2021 was the year of institutional crypto adoption
Despite the volatility the crypto market experienced in 2021, the year turned out to be a net positive for almost every aspect of the crypto industry. The year saw several major developments that accelerated the adoption and success of the broader crypto market and others that served as headwinds that slowed down the market’s growth and forced its participants to take their losses and rebound.
However, none of these events seem to have slowed down the rate of institutional adoption. According to Kraken Intelligence’s 2021 Crypto-in-Review report, last year will unequivocally go down as the biggest year for cryptocurrencies in terms of adoption from institutions.
“Not only did multiple financial institutions and corporations gain exposure to the asset class, but capital inflows from new and existing crypto-focused investment vehicles took off,” the company said in the report.
AUMs grow as more large institutions greenlight crypto efforts
As the market capitalization of the crypto industry grows, so does the number of crypto-dedicated investment funds looking to profit from the market’s returns. Crypto-dedicated investment funds saw their assets under management (AUM) increase from $36.25 billion in January 2021 to $59.6 billion in October 2021, representing a 64.4% increase.

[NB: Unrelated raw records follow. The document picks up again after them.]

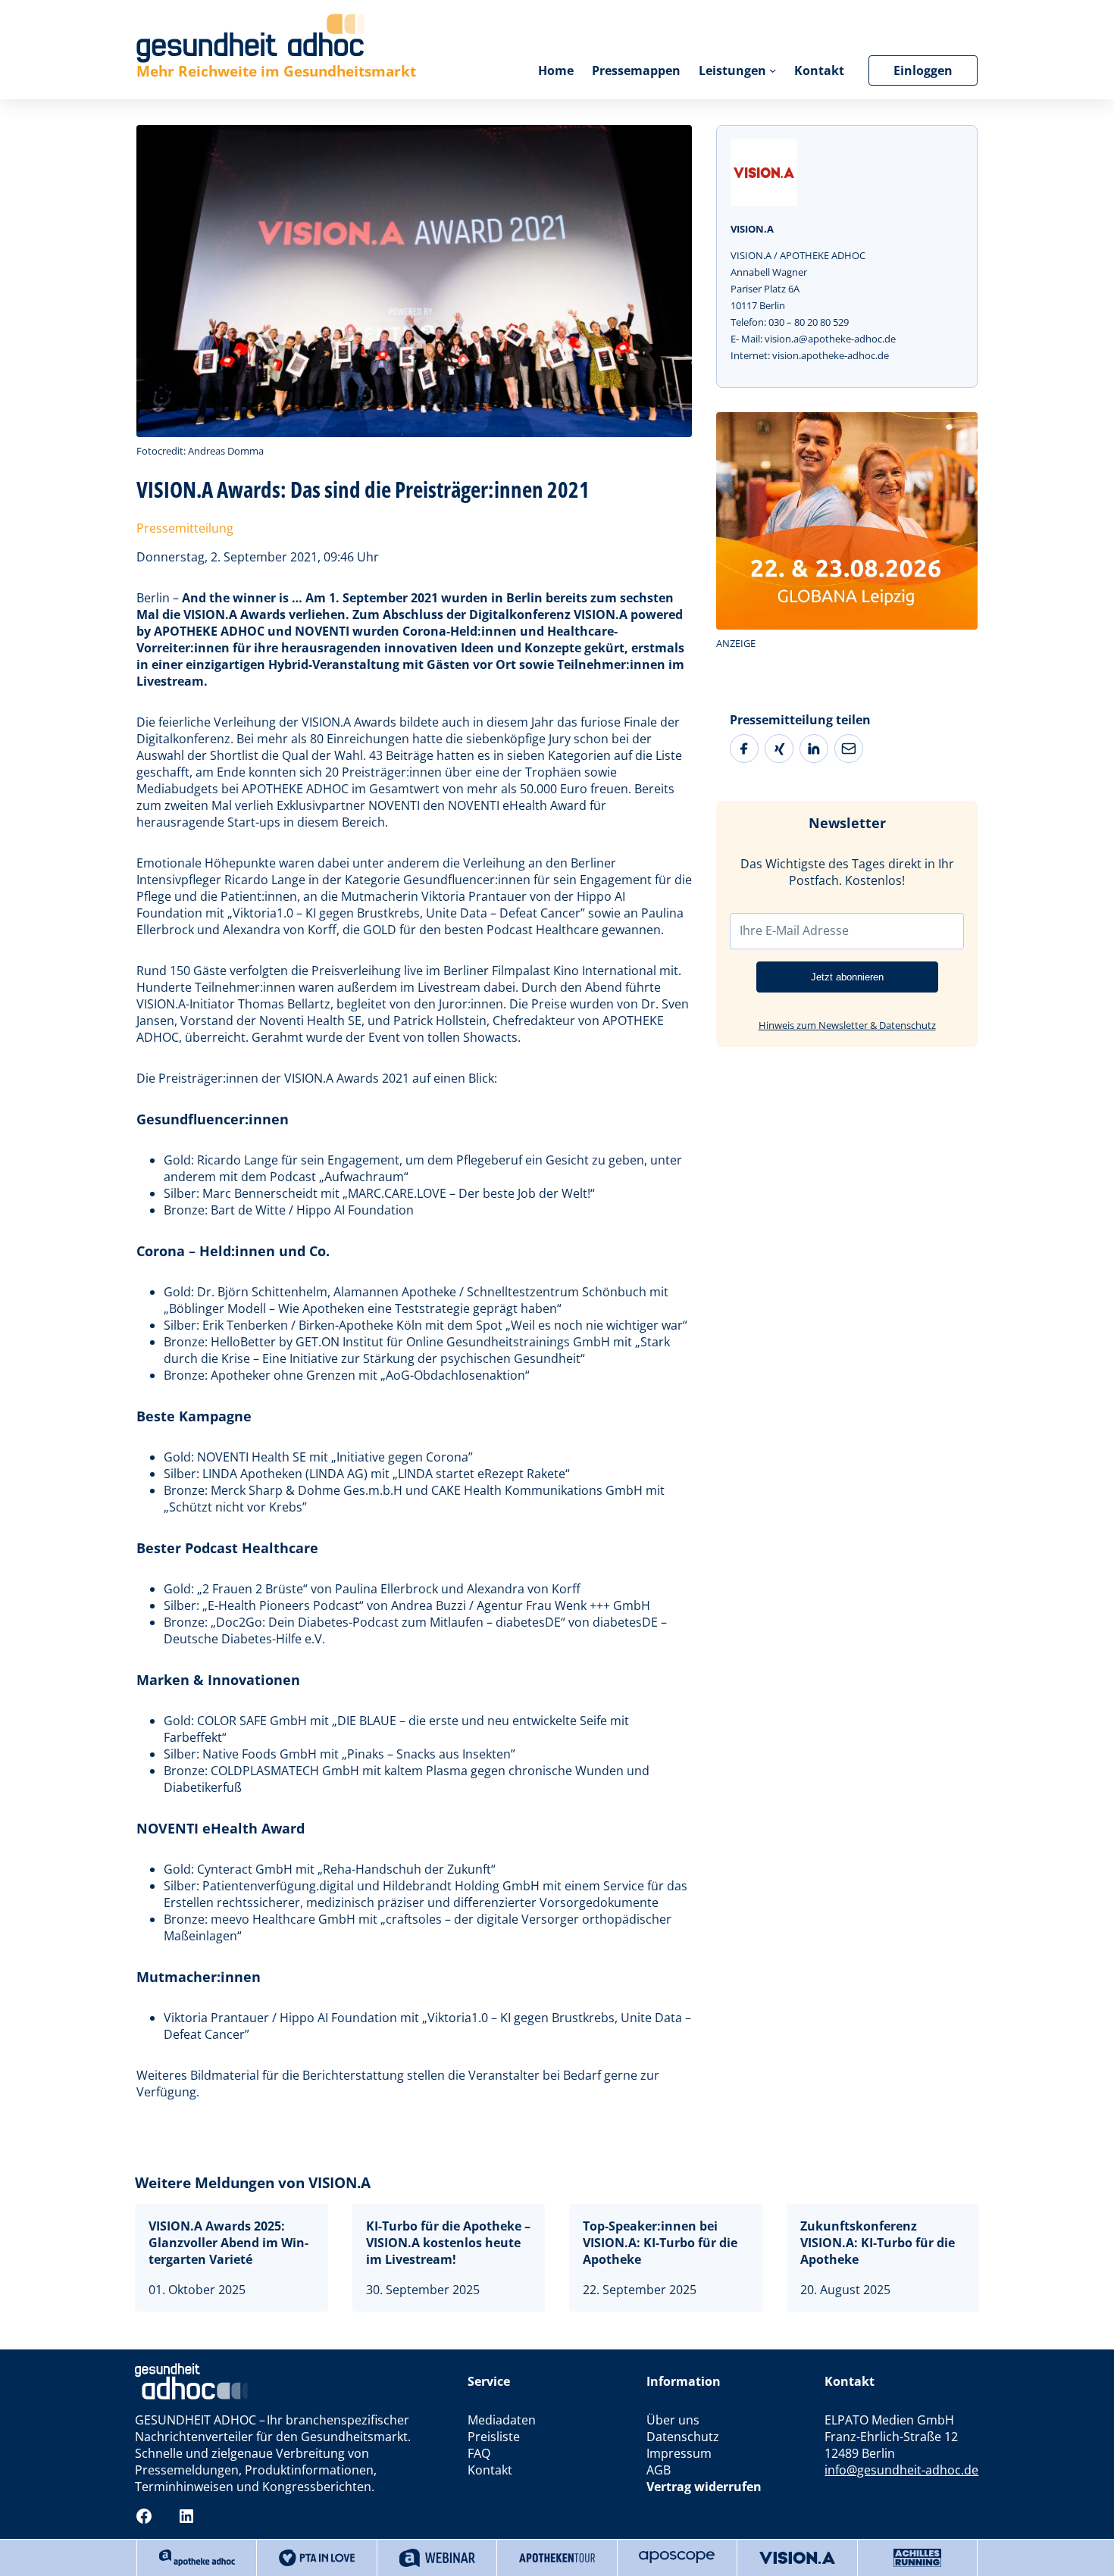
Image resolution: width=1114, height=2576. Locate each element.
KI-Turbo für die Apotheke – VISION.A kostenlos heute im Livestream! (448, 2243)
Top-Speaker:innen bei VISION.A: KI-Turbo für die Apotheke (660, 2243)
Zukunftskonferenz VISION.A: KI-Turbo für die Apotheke (877, 2243)
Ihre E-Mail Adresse (794, 930)
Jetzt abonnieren (847, 977)
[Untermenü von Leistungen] (772, 70)
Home (556, 70)
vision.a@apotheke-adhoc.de (830, 338)
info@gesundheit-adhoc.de (901, 2470)
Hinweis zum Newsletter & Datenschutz (847, 1025)
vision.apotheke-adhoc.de (830, 355)
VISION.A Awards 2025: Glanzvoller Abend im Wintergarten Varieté (228, 2243)
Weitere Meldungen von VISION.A (253, 2182)
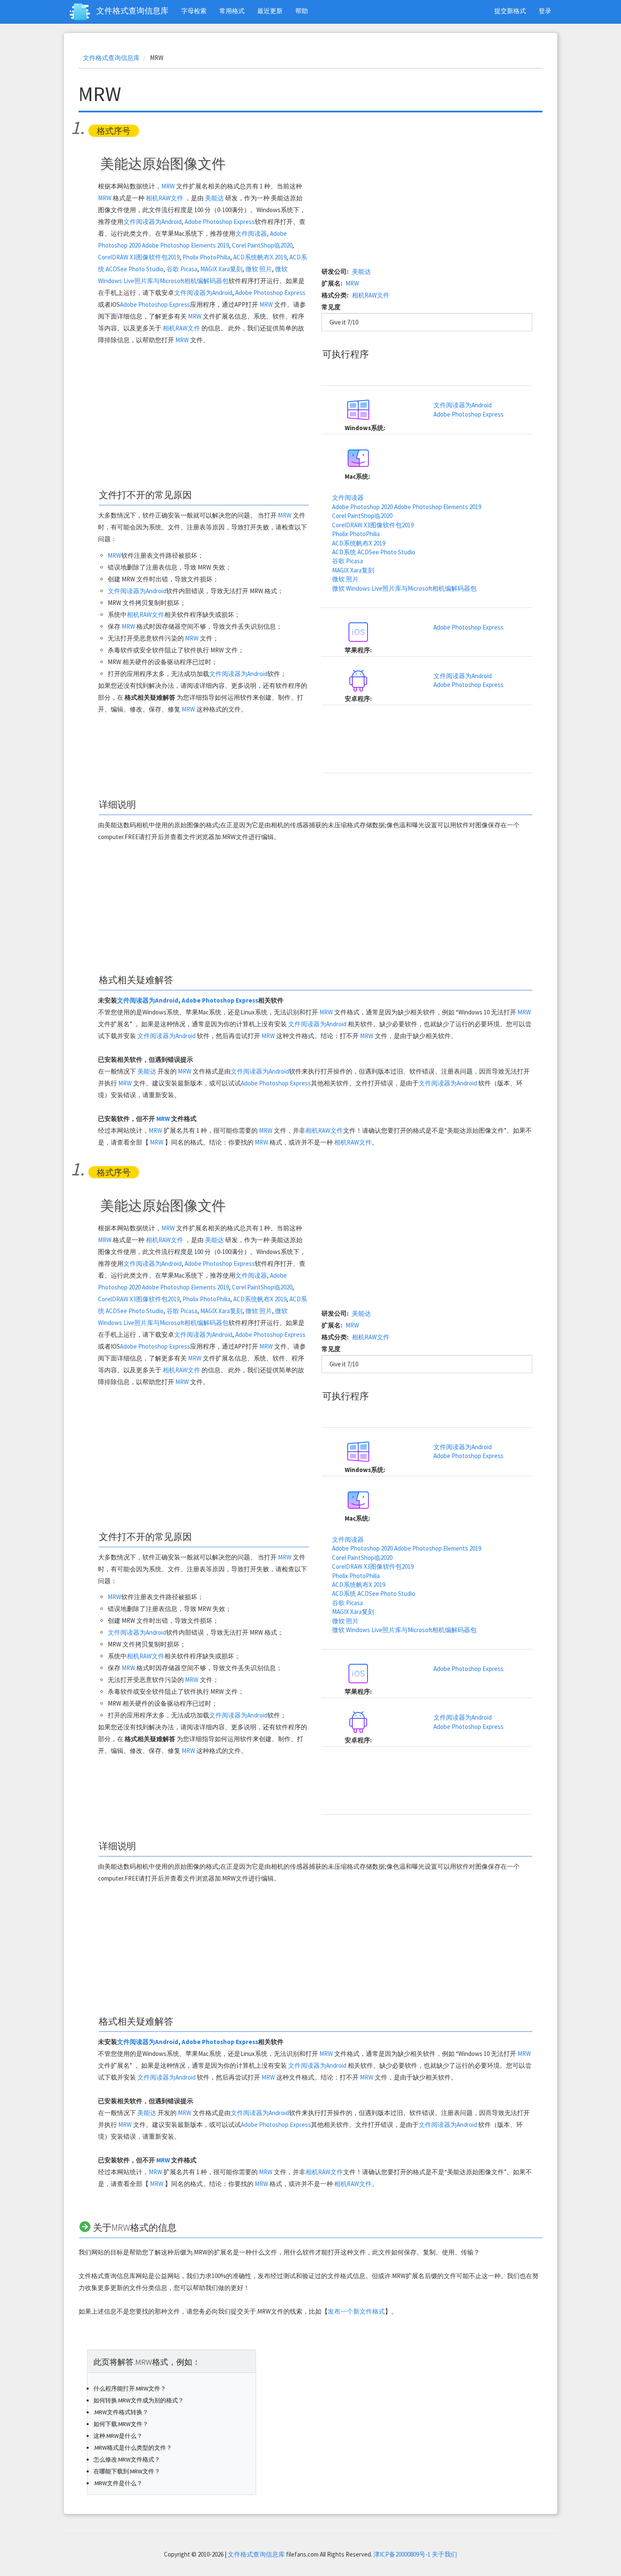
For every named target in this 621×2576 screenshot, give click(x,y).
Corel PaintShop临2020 (262, 245)
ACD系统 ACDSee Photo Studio (373, 552)
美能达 (214, 198)
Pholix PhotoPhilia (206, 257)
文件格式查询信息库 (132, 10)
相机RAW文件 (164, 198)
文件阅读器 (251, 233)
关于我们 (444, 2554)
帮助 (301, 11)
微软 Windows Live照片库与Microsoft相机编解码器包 (404, 588)
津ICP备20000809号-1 (401, 2554)
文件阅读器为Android (152, 222)
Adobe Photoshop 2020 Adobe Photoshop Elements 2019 (406, 507)
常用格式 (232, 11)
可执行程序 (345, 354)
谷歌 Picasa (181, 269)
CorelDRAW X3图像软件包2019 (139, 257)
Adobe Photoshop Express (220, 222)
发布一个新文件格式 (356, 2311)
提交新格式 (510, 11)
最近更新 (270, 11)
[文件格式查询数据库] (83, 12)
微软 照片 (258, 269)
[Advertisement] (203, 417)
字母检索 (194, 11)
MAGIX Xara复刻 (221, 269)
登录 (545, 11)
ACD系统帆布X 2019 (259, 257)
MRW (168, 186)
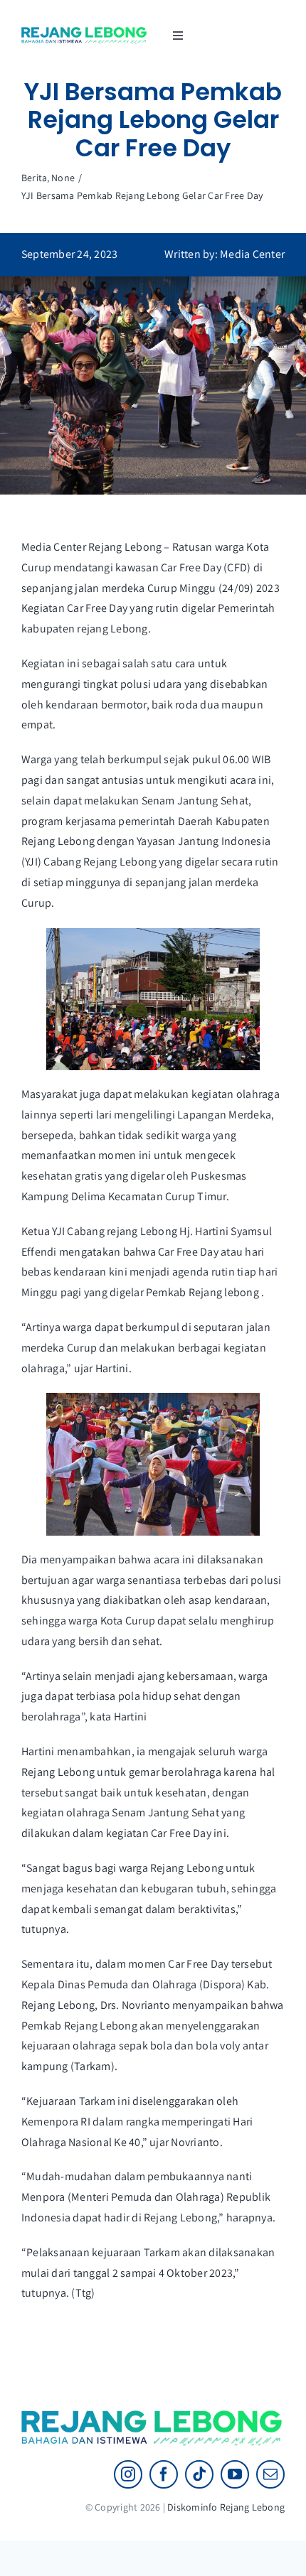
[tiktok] (199, 2474)
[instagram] (128, 2474)
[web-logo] (84, 32)
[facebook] (163, 2474)
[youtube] (235, 2474)
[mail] (270, 2474)
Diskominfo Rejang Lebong (226, 2507)
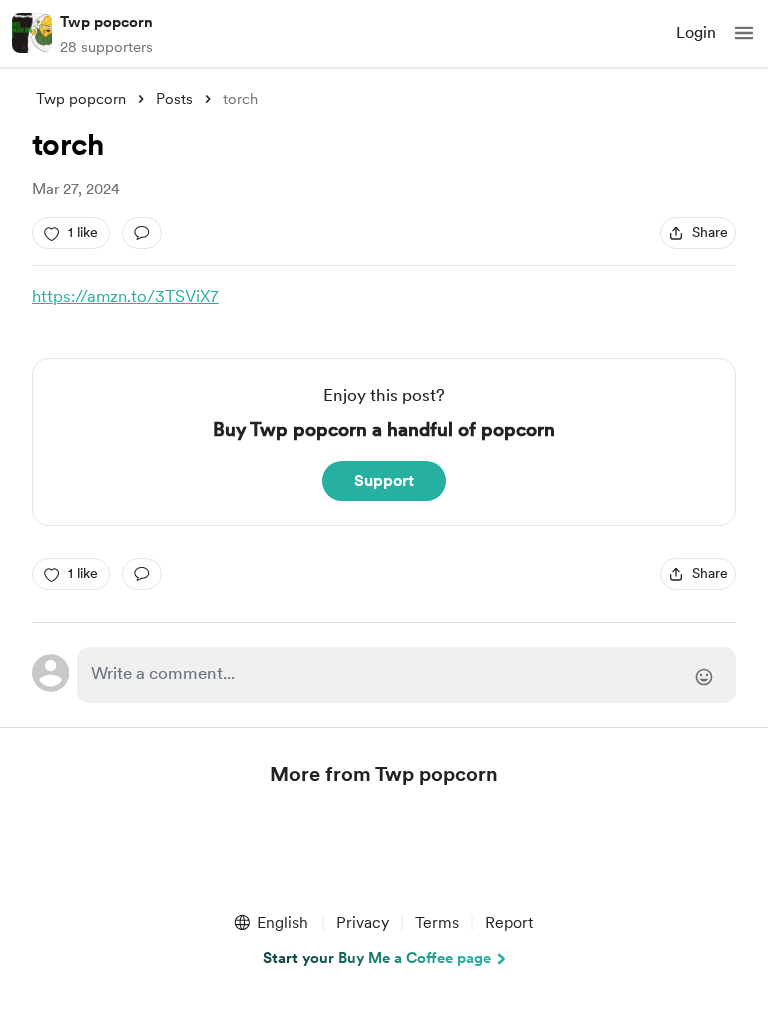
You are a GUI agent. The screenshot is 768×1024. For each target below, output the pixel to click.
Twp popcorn (106, 22)
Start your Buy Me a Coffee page (377, 958)
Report (509, 922)
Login (696, 32)
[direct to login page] (406, 675)
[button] (744, 33)
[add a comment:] (142, 233)
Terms (437, 922)
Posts (174, 99)
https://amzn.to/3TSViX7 (125, 296)
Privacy (362, 922)
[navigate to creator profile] (32, 33)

Kraken Intelligence noted that a large part of this jump in AUM year-over-year is due to legacy financial institutions and investors investing directly into crypto-focused funds. In 2021, NYDIG raised $100 million from Liberty Mutual Insurance, the third-largest insurance provider in the U.S., and a cohort of other institutions. Fidelity Investments purchased a $20 million stake in Marathon Digital Holdings, a leading U.S. enterprise Bitcoin miner.
Large investments like these were followed by an increase in the overall number of crypto-focused funds, which grew from 804 in 2020 to 851. According to Kraken Intelligence, the bulk of this growth is represented by crypto-related hedge funds rather than venture capital.
And while this growth is rather impressive, it pales in comparison to the interest, support, and adoption from legacy financial institutions. Given their relative underexposure to the asset class, the rate of adoption from TradFi institutions stands out even further.
In 2021, some of the largest global financial institutions greenlighted both expensive and extensive cryptocurrency efforts. BlackRock, one of the largest investment management corporations in the world, authorized two of its funds to invest in Bitcoin. Legacy investment banking giant Morgan Stanley began offering its clients access to Bitcoin funds, while investment manager BNY Mellon said it would hold and transfer Bitcoin on behalf of its clients. The anti-bitcoin sentiment at J.P. Morgan turned around last year as it became the first bank to launch an in-house BTC fund for wealthy clients.
Hedge fund behemoth Point72 said it’s looking to invest in cryptocurrencies, while Harvard, Yale, and Brown’s endowments said they’ve been buying Bitcoin since 2020.
Corporations dive head-first into cryptocurrencies
This was followed by an equally ambitious push from the world’s largest corporations, which also began adding Bitcoin and other cryptocurrencies to their balance sheet. Kraken Intelligence noted that this was part of a broader treasury management strategy most corporations adopted to reduce exposure to the U.S. dollar, hedge against inflation, and provide upside to an emerging store of value.
Unsurprisingly, MicroStrategy was a clear winner in this category, purchasing an additional 50,000 BTC in 2021. The 124,391 BTC it currently holds represents 6.5% of the total number of BTC that sit on the balance sheet of publicly-traded companies. According to Kraken Intelligence, publicly-traded corporations hold just over 1.46 million BTC, which represents 7% of Bitcoin’s 21 million token supply.
Following MicroStrategy, Tesla has the second-largest Bitcoin balance sheet, holding 43,200 BTC as of 2022. Square, the payment company founded by Twitter’s Jack Dorsey, holds just over 8,000 BTC, while the above-mentioned Marathon Digital Holdings holds 7,453 BTC. Aside from Tesla and MicroStrategy, the category is dominated by enterprise miners and crypto-focused investment funds.
Corporate adoption, however, goes much further than just adding Bitcoin to balance sheets.
Last year was marked by an increasing number of companies that began integrating crypto-related products and payments into their existing business. Mastercard, one of the largest payment providers in the world, announced plans to introduce support for crypto payments for merchants. Its competitor Visa launched a pilot to test USDC settlements on its network and established partnerships with over 50 crypto companies in a bid to bring cryptocurrencies to its users.
PayPal and Venmo both added support for crypto purchases to their platform, enabling hundreds of millions of users to pay for goods and services using cryptocurrencies.
In its report, Kraken Intelligence found that the rate of adoption we’ve seen both from legacy financial institutions and large corporations has defined the broader market’s volatility. The road ahead, the company concluded, looks promising.